Abstract
Purpose
To investigate a prognostic score for stage II–III colorectal cancer (CRC) based on post-CEA and pT4 levels.
Methods
Two cohorts of stage II–III CRC patients who underwent curative surgery between 2011 and 2017 were included. The prognostic score (T-CEA score) was calculated as follows: T-CEA-0, post-CEA ≤ 5 ng/mL and pT1–3; T-CEA-1, post-CEA > 5 ng/mL or pT4; T-CEA-2, post-CEA > 5 ng/mL and pT4.
Results
The T-CEA scores of the 587 patients were as follows: T-CEA-0 (n = 436; 74%), T-CEA-1 (n = 129; 22%), and T-CEA-2 (n = 10; 2%). The 5-year recurrence-free survival (RFS) rates of the T-CEA-0, 1, and 2 groups were 80.3%, 54.8%, and 0%, respectively (P < 0.01), and the 5-year overall survival (OS) rates were 90.9%, 74.2%, and 0%, respectively (T-CEA-0 vs T-CEA-1: P < 0.01, T-CEA-1 vs T-CEA-2: P = 0.04). Multivariate analysis revealed that an elevated T-CEA score of 1 or 2 was a significant risk factor for poor RFS (HR: 2.89, P < 0.01) and OS (HR: 2.85, P < 0.01).
Conclusion
The T-CEA score is a reliable and convenient prognostic score for stage II–III CRC.
Similar content being viewed by others
Avoid common mistakes on your manuscript.
Introduction
Recurrence is likely to develop in patients with stage II or III colorectal cancer (CRC) (15% and 30%, respectively) even if they have undergone curative surgery followed by adjuvant chemotherapy [1]. This means staging based on tumor–node–metastasis (TNM) classification is not sufficient for a risk assessment of recurrence of CRC.
Various prognostic markers using molecular techniques such as VCAN [2] and KRT17 [3] have been reported; however, these markers are not readily available in daily practice. In Western countries [4, 5] and in Japan [6], nomograms using common clinicopathologic factors for predicting survival and recurrence after curative colonic cancer resection have been developed. These nomograms used preoperative CEA (pre-CEA); however, we subsequently reported that postoperative CEA (post-CEA) is more useful for predicting the prognosis of stage II–III CRC than pre-CEA [7]. In that article, we also demonstrated that pathological T4 (pT4) is associated with the poor prognosis of patients with stage II–III CRC [7]. Others concur that pT4 is a poor prognostic factor for stage II–III CRC [8]. Post-CEA and pathological depth of tumor invasion are readily available in normal clinical settings. Thus, an accurate prognosis for CRC using these factors would be useful in clinical practice.

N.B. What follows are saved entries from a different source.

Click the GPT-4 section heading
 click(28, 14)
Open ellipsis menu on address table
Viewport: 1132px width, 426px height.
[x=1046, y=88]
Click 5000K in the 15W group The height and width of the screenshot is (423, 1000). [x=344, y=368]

We conducted the present study to evaluate a prognostic score we developed using post-CEA and pT4 for stage II–III CRC patients who have undergone curative surgery.
Patients and methods
Patients
Consecutive patients with pathological stage II–III CRC from two cohorts (Nippon Medical School Hospital and Nippon Medical School Musashikosugi Hospital) diagnosed between 2011 and 2017 were enrolled in this study. The following patients were excluded from the analysis: those who underwent non-curative operations, those who underwent emergency operations, those who received neoadjuvant chemotherapy, those with double CRC, those who underwent concomitant surgery for other types of cancer, those who had not had CEA measurements taken either pre- or post-surgery, and those who were not followed up for more than 6 months after surgery.

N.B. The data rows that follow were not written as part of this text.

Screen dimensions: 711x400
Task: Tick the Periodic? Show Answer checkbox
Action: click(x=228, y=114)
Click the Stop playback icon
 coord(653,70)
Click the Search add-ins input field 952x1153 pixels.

Data were collected for 16 variables that can affect the prognosis of stage II–III CRC, including age, sex, smoking history, pre- and post-CEA levels, tumor location, obstructive CRC, tumor size, tumor histology, pathological depth of the tumor invasion, number of harvested lymph nodes (LNs), surgical procedures, intraoperative transfusion, anastomotic leakage, adjuvant chemotherapy, and the presence or absence of LN metastasis. Tumor location was categorized as right-side CRC (cecum, ascending colon, and transverse colon) or left-side CRC (descending colon, sigmoid colon, and rectum). Obstructive CRC was defined as that requiring preoperative fasting, placement of a trans-nasal or trans-anal decompression tube, or placement of a trans-anal, self-expanding, metallic stent. Pre-CEA was defined as the serum CEA level obtained closest to the time of surgery, and post-CEA was defined as the serum CEA level obtained at the first visit to the outpatient clinic after surgery. We scheduled the patient’s first postoperative visit to the outpatient clinic 4–8 weeks after surgery. Patients with a serum CEA > 5 ng/mL were classified as having elevated CEA levels.
T-CEA score
The T-CEA score was calculated from the postoperative serum CEA level and pathological depth of tumor invasion. Non-elevated postoperative serum CEA (≤ 5 ng/mL) and pathological T1–3 levels were categorized as T-CEA-0. Elevated postoperative serum CEA (> 5 ng/mL) or pathological T4 levels were considered T-CEA-1, and elevated postoperative serum CEA (> 5 ng/mL) and pathological T4 levels were classified as T-CEA-2.
Study design
We verified the T-CEA score as a prognostic score for stage II–III curative CRC in the two cohorts (Nippon Medical School Hospital and Nippon Medical School Musashikosugi Hospital). This study complied with the Declaration of Helsinki and current ethical guidelines, and the Ethics Committee of Nippon Medical School Hospital approved the study protocol (Tokyo, Japan) (Approval No. B-2020–144).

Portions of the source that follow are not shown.